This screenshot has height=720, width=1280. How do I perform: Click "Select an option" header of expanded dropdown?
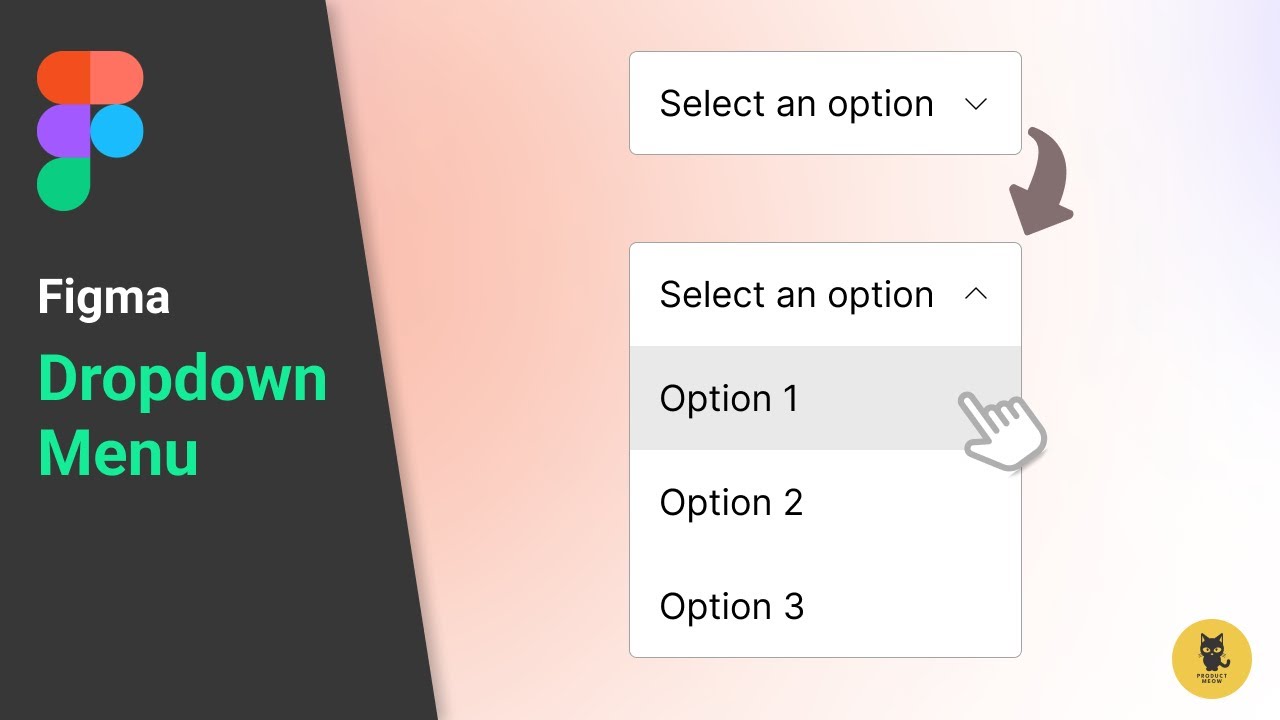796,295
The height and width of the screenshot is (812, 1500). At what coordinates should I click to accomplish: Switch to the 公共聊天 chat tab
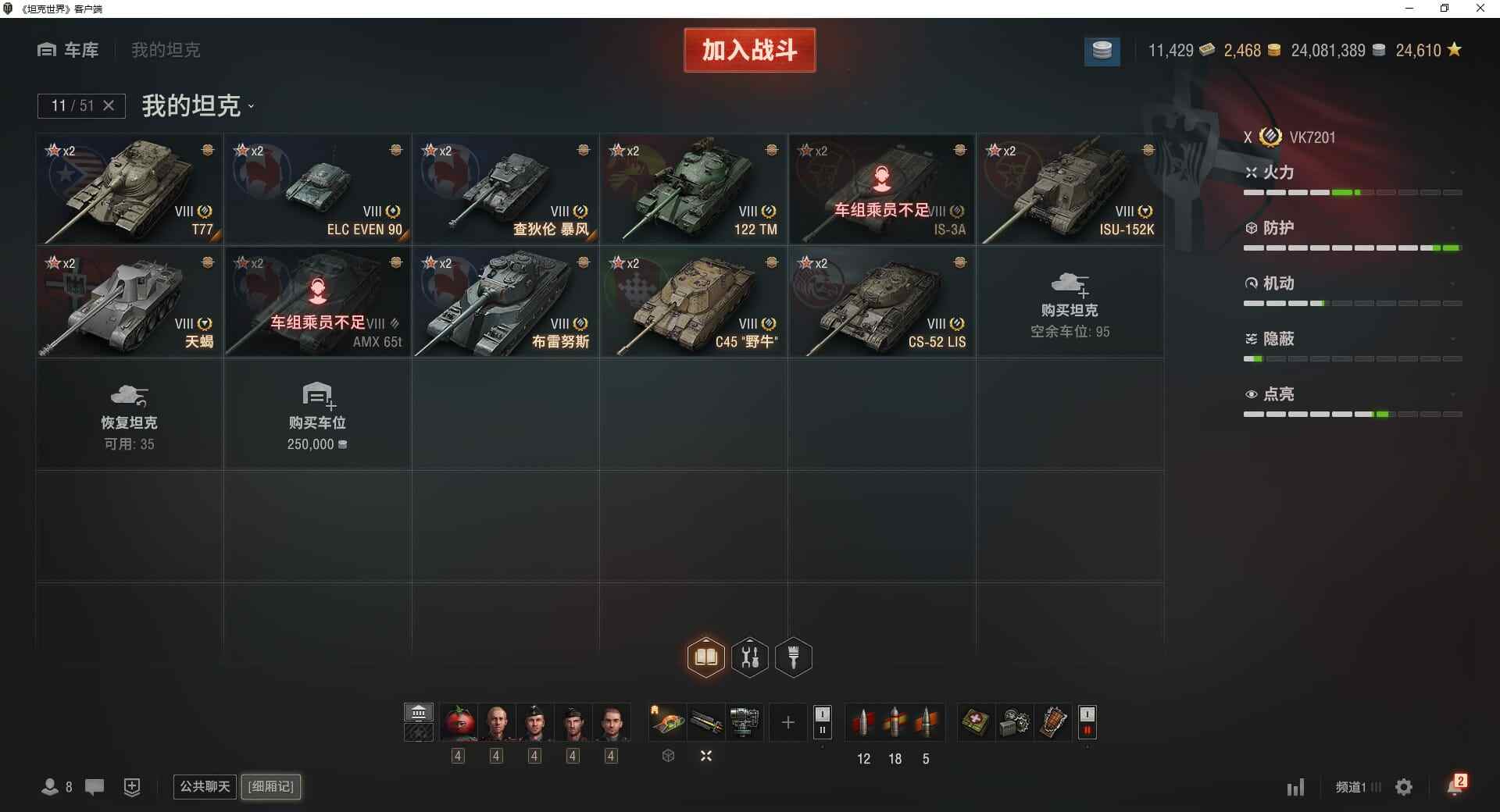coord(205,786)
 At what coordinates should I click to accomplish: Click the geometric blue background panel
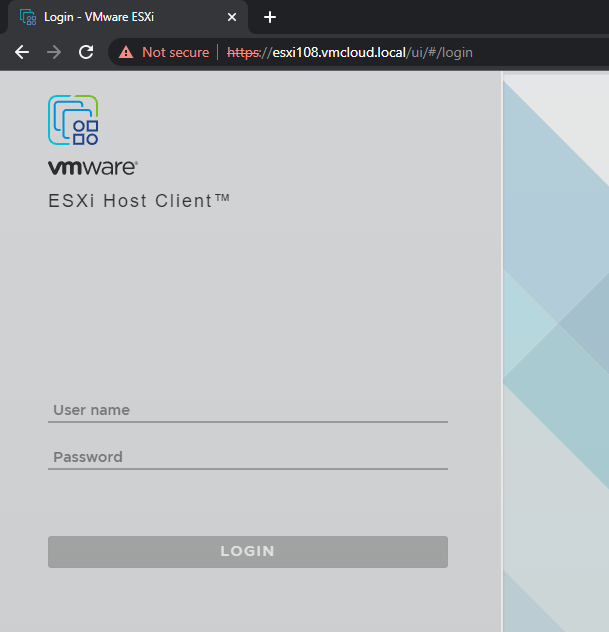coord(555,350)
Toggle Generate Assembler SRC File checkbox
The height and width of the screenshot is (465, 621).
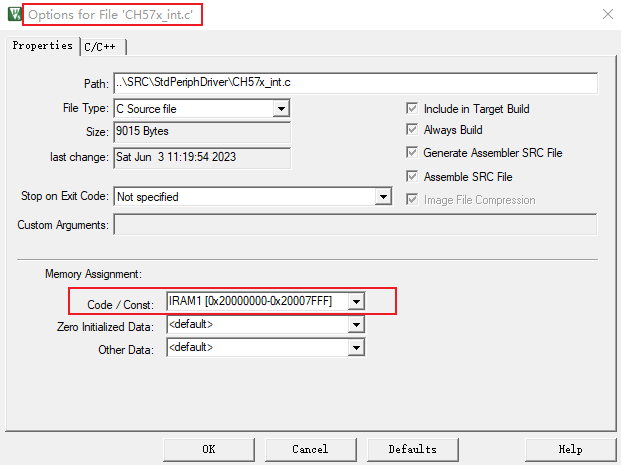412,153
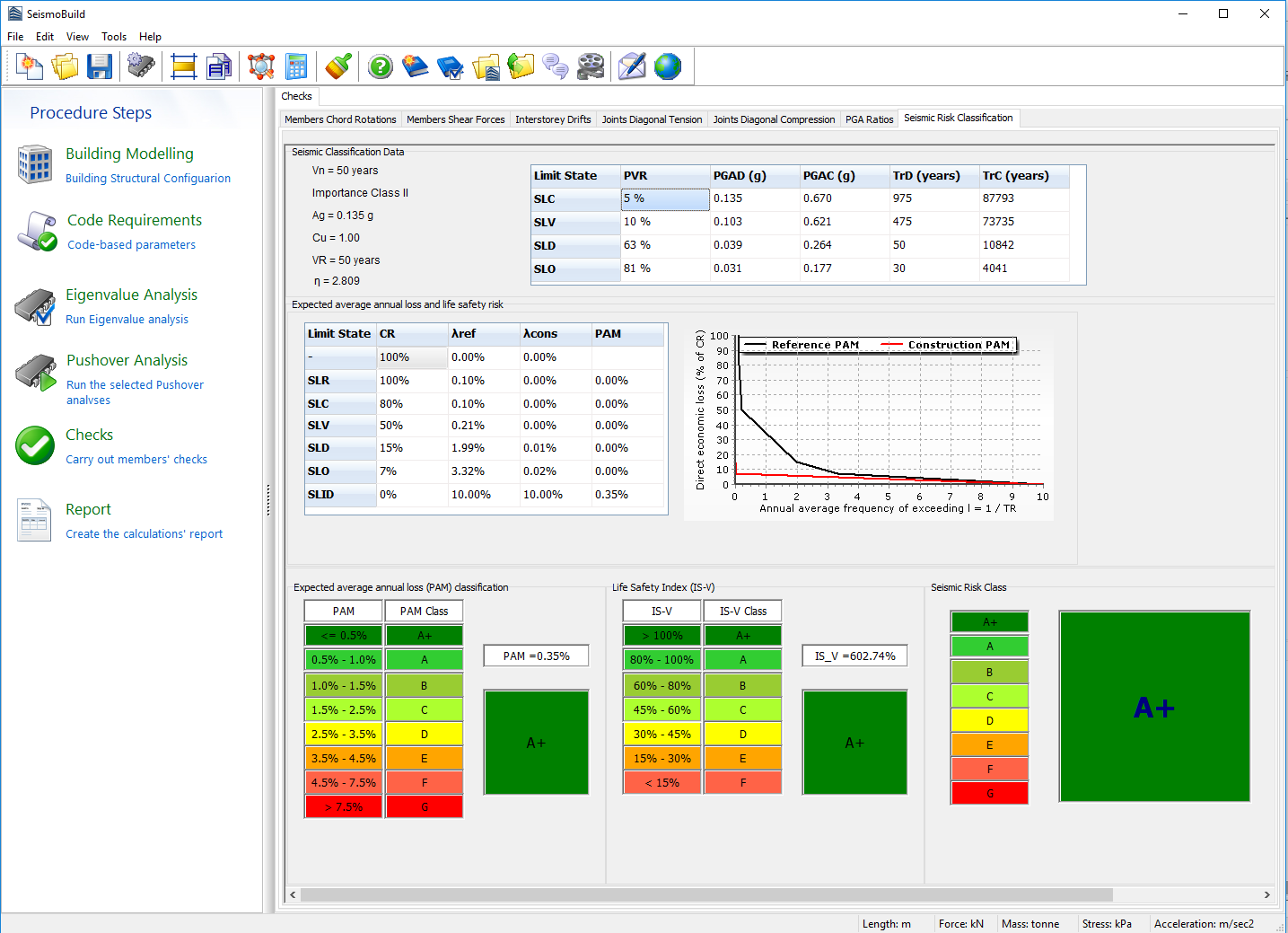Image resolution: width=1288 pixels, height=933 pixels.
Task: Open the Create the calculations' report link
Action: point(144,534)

--

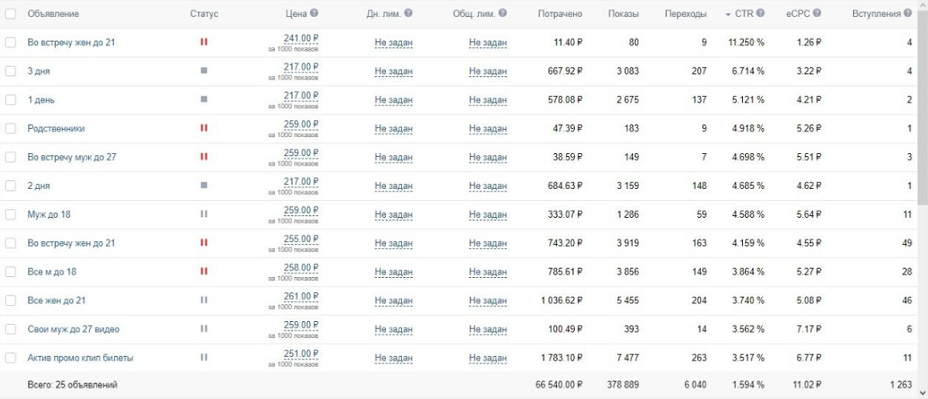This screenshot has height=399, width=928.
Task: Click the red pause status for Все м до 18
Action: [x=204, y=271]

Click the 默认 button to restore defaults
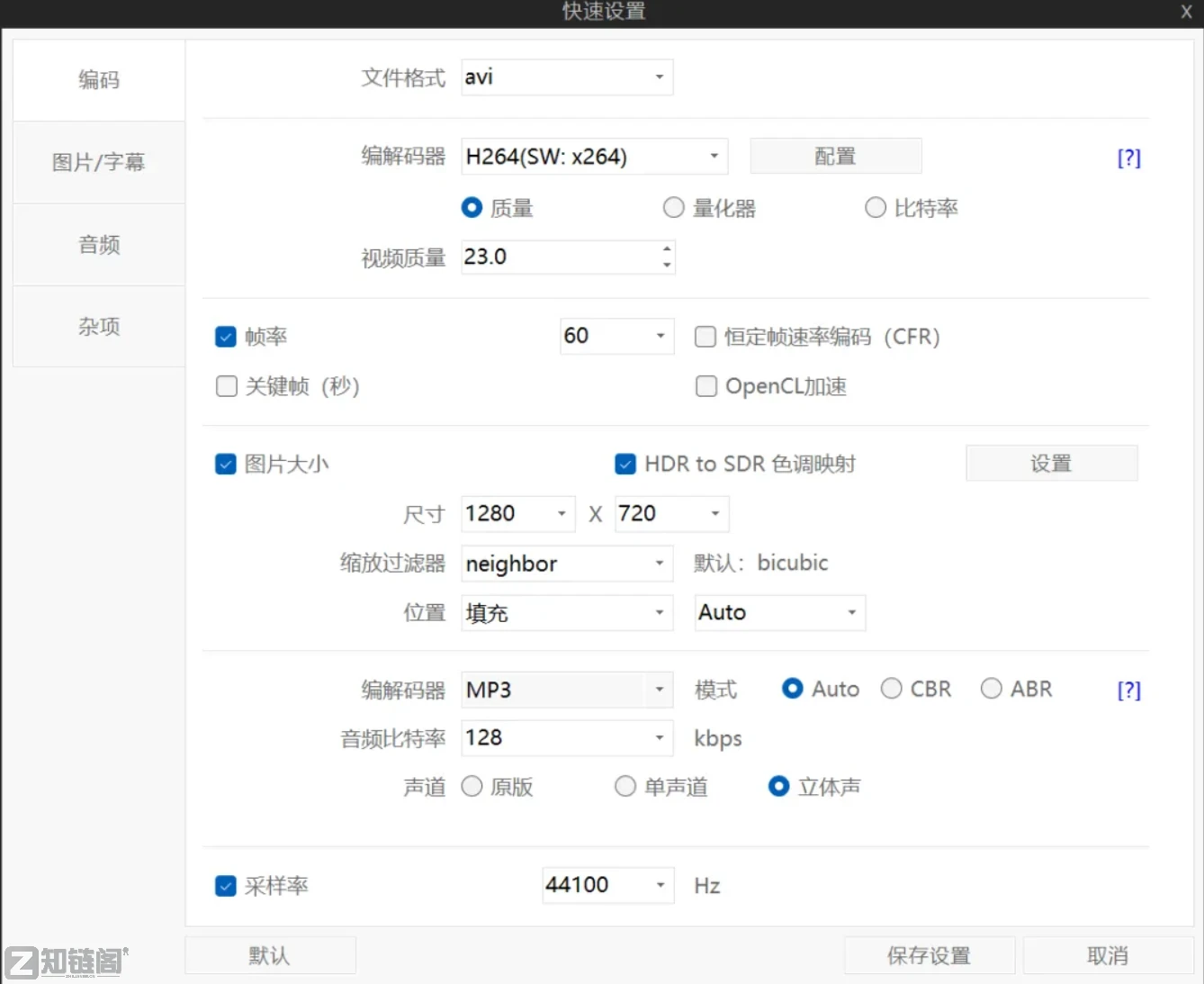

### WORK TO COMPLETE
Word for word, restate the lines above from the one with "This screenshot has height=720, width=1280." through the one with "Toggle Generate Assembler SRC File checkbox", keeping both ends and dropping the pictures.

### ANSWER SPACE
This screenshot has height=720, width=1280. How do I perform: Click "Select an option" header of expanded dropdown?
796,295
The height and width of the screenshot is (812, 1500). At what coordinates should I click to accomplish: Switch to the 公共聊天 chat tab
coord(205,786)
 At what coordinates should I click to accomplish: Click the geometric blue background panel
coord(555,350)
Toggle Generate Assembler SRC File checkbox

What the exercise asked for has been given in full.